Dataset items
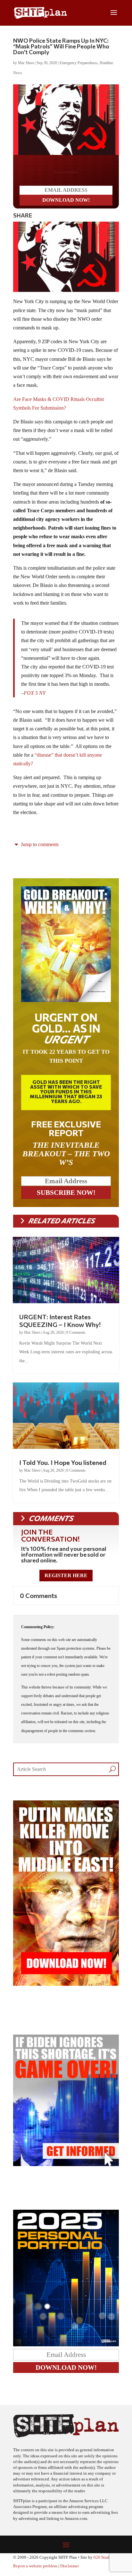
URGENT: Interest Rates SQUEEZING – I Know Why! (60, 1325)
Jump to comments (39, 849)
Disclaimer (69, 2571)
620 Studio (103, 2562)
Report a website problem (35, 2571)
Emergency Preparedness (79, 63)
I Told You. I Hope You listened (62, 1467)
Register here (66, 1580)
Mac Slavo (26, 63)
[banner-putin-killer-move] (66, 1989)
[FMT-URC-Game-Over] (66, 2169)
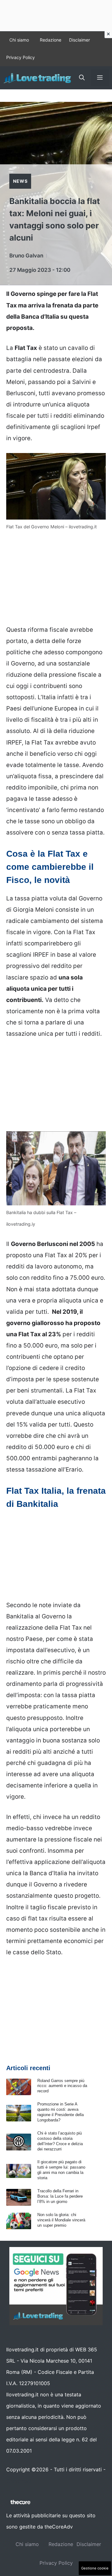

WHAT NEEDS TO BE DONE :: Could the data above be returned in full, exactly, with every image left out?

OUTPUT BELOW ::
URGENT: Interest Rates SQUEEZING – I Know Why! (60, 1325)
Jump to comments (39, 849)
Disclaimer (69, 2571)
620 Studio (103, 2562)
Report a website problem (35, 2571)
Emergency Preparedness (79, 63)
I Told You. I Hope You listened (62, 1467)
Register here (66, 1580)
Mac Slavo (26, 63)
[banner-putin-killer-move] (66, 1989)
[FMT-URC-Game-Over] (66, 2169)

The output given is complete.